Stored items:
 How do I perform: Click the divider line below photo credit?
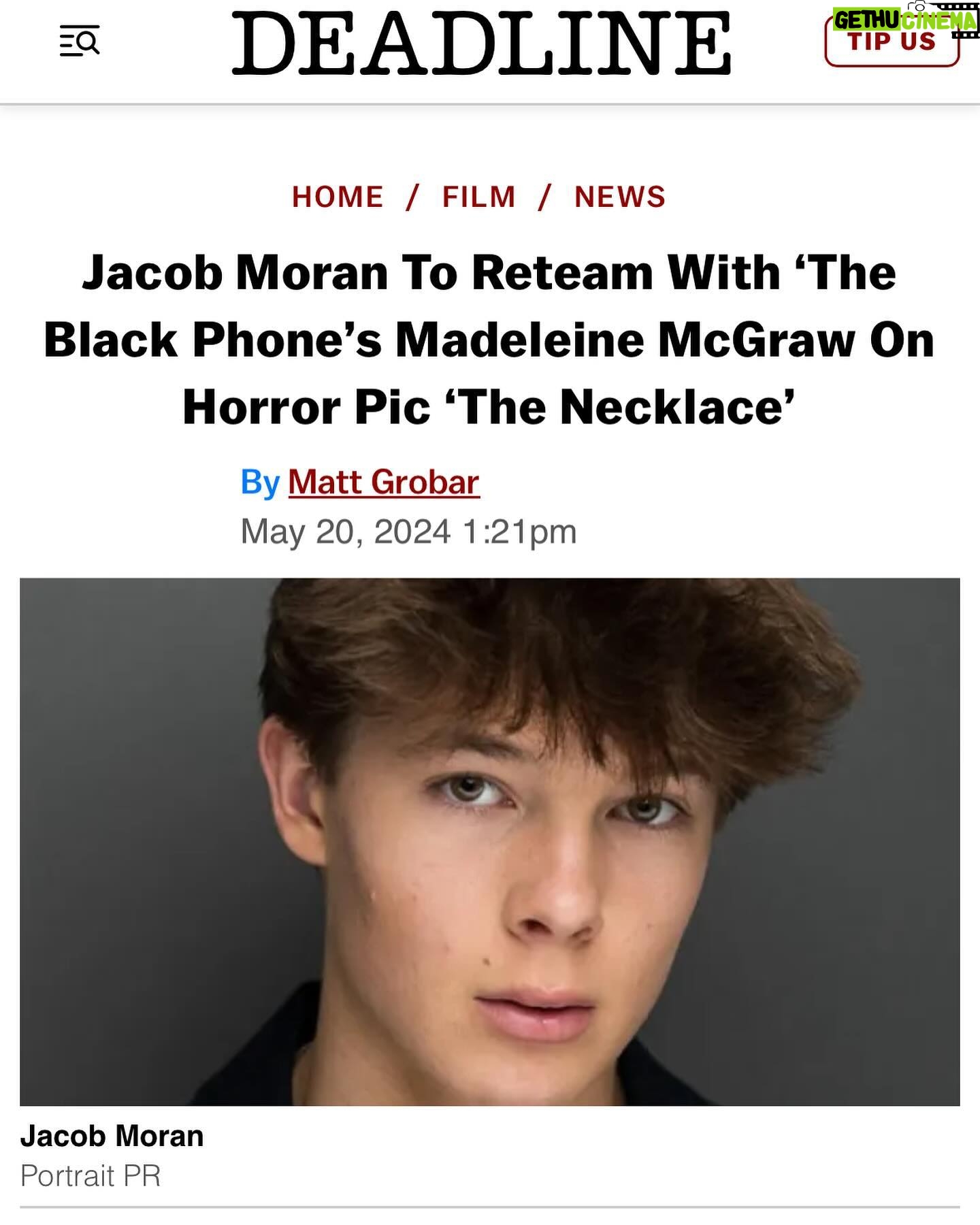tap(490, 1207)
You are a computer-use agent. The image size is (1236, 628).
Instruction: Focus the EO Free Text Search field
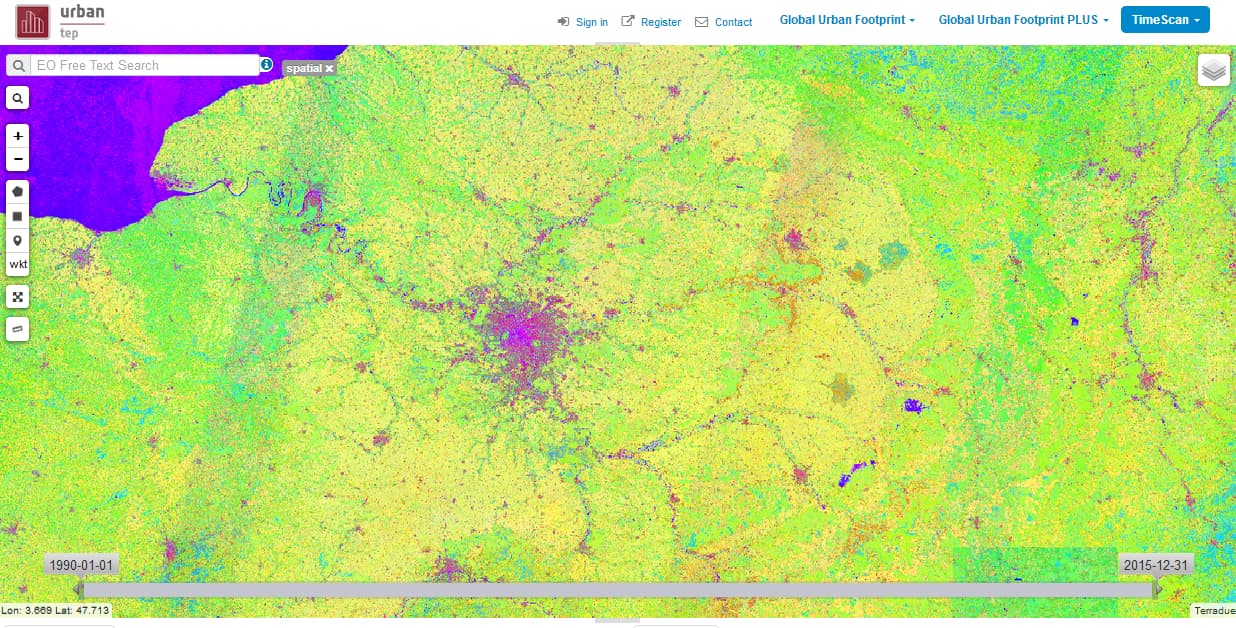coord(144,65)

--

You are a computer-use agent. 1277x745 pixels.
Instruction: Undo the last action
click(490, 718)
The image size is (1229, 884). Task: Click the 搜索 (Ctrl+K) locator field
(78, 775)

About this exercise - Each line containing the word "agent" needs to be copied from the data above.

Worked solution -
You are a computer-use agent. The image size is (1236, 628).
You are a computer-use agent. 1277x745 pixels.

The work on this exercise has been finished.